ABSTRACT

This chapter describes the notion of Data Mining in depth. Data mining has been used traditionally for extracting the hidden, potential, useful and valuable information from very large amount of data, thanks to the state-of-the-art Data mining tools, which can potentially handle high dimensionality, heterogeneous and complex type data, including the so-called non-traditional data. Earlier such data was available in simple form and stored at a central place. Such data was used to mine by firing queries in order to find out the hidden patterns and in turn devising the knowledge from within. In current scenario, traditional techniques are unable to cater to the big multidimensional data since the size is too large and has been distributed at different places besides the issue of heterogeneity. Moreover, the real-world data is always dirty so there is need to convert it into quality data by using data preprocessing techniques. The data preprocessing includes data cleaning, data integration, data selection, and data transformation.
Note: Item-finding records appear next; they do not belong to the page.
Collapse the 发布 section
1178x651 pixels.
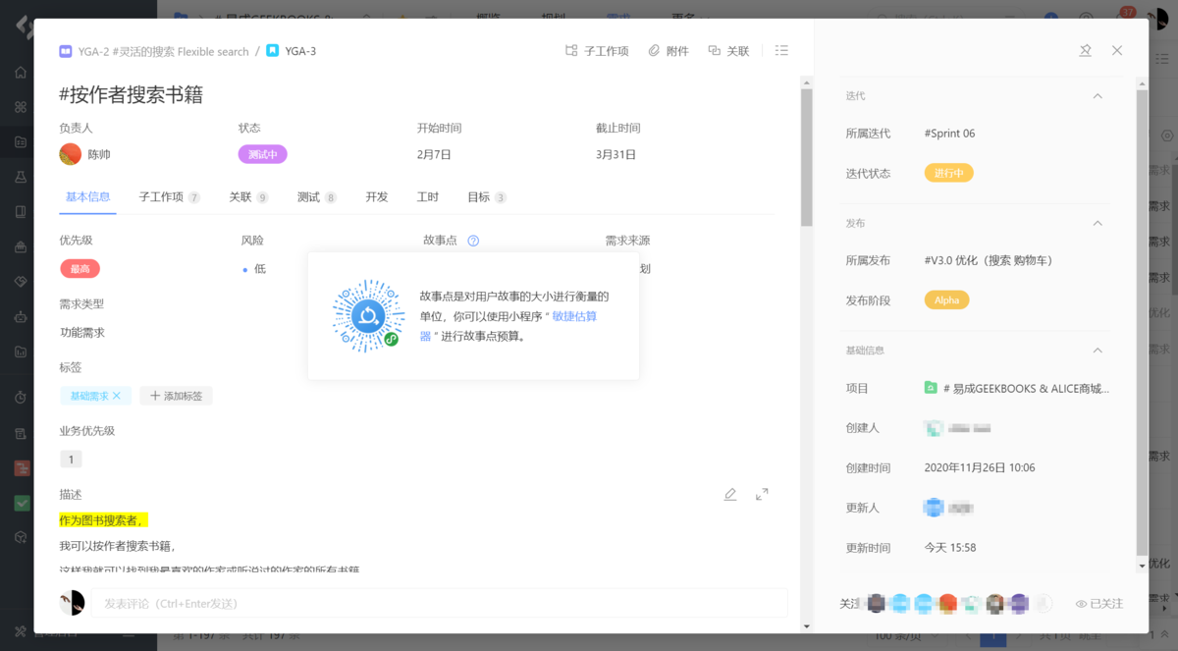tap(1099, 223)
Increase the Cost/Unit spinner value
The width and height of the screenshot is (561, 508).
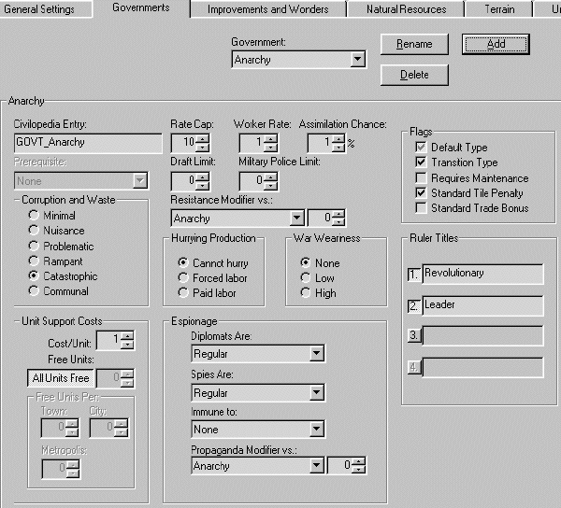click(x=127, y=336)
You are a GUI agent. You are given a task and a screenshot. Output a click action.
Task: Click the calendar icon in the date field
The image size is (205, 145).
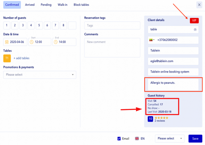coord(7,42)
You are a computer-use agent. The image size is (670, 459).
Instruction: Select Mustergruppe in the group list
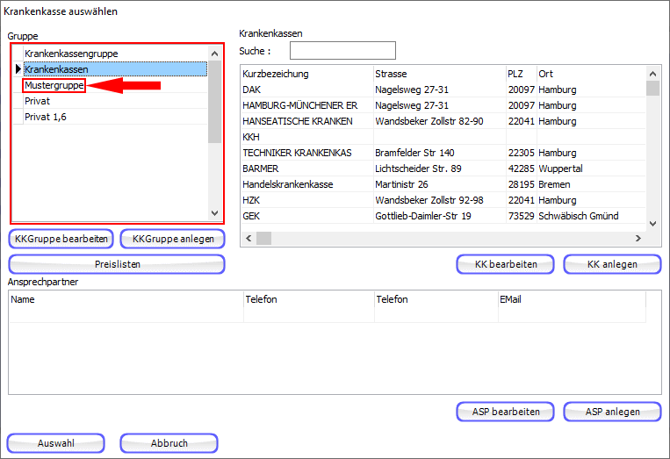[x=54, y=85]
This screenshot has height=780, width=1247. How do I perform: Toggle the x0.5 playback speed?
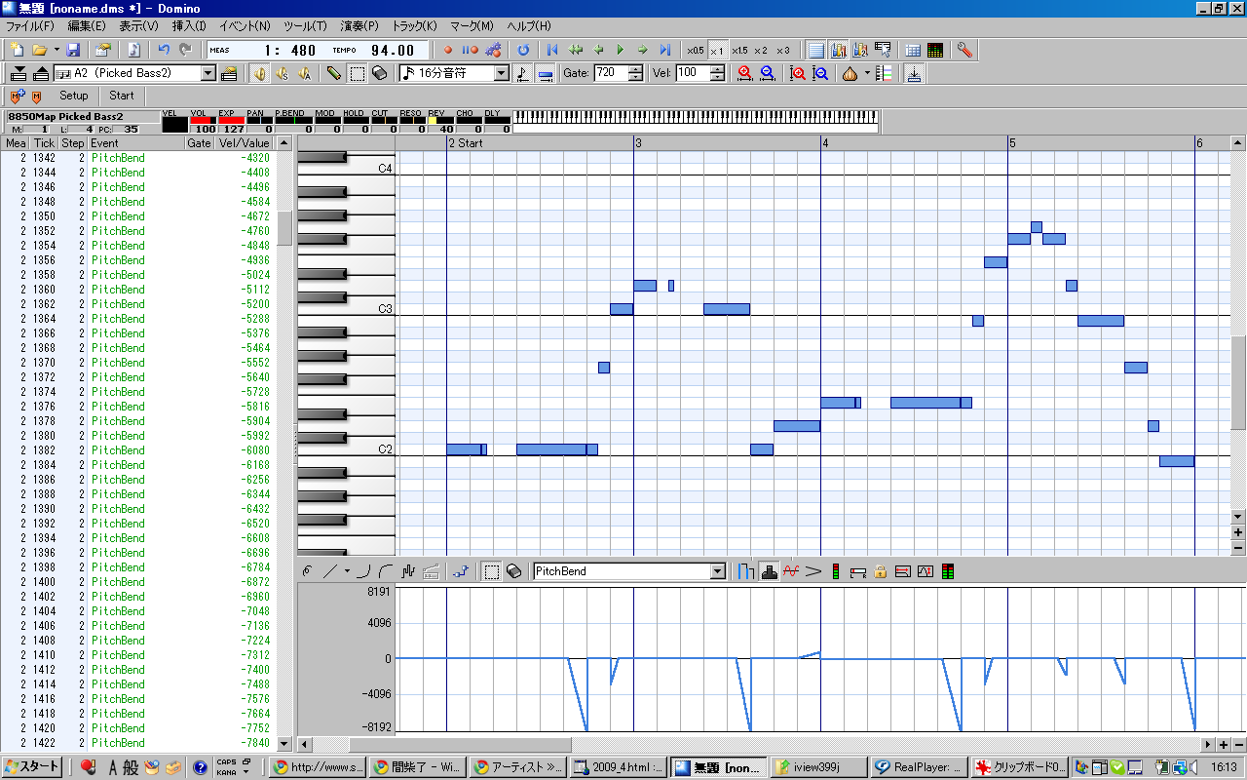(695, 50)
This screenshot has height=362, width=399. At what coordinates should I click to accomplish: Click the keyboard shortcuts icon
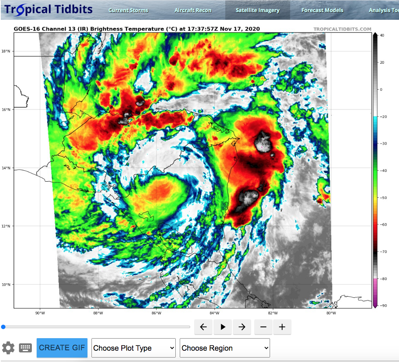pos(25,348)
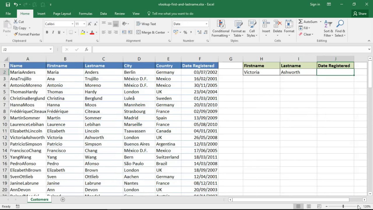Select cell H2 containing Victoria
373x210 pixels.
(x=261, y=72)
After preprocessing, data mining techniques can be applied on such error-free data in order to extract the hidden knowledge. In addition, Data mining strategies include classification, clustering, association, prediction, estimation, etc. Classification techniques are used to classify the given datasets into two or more distinct classes, for example, decision tree, Naive Bayes, SVM, ANN etc. Clustering techniques are used to categorize the given data into a number of clusters so that inter-cluster data items are similar and intra-cluster data items are dissimilar, for example, k-means. Association rule finds the links in the data. The potential applications of data mining include financial data analysis, retail industry, telecommunication industry, biological data analysis and other scientific applications. Recent trends in data mining described in this chapter are visual data mining, distributed data mining, web mining, graph mining, etc. The issues related to classifications are data cleaning, relevance analysis, and data transformation and reduction. In the present chapter, we describe Weka, which is used for the analysis of collected data. Weka is open source software developed at Waikato University at New Zealand, which the potential readers would enjoy in their applications pertinent to big data analytics as the one presented in this book.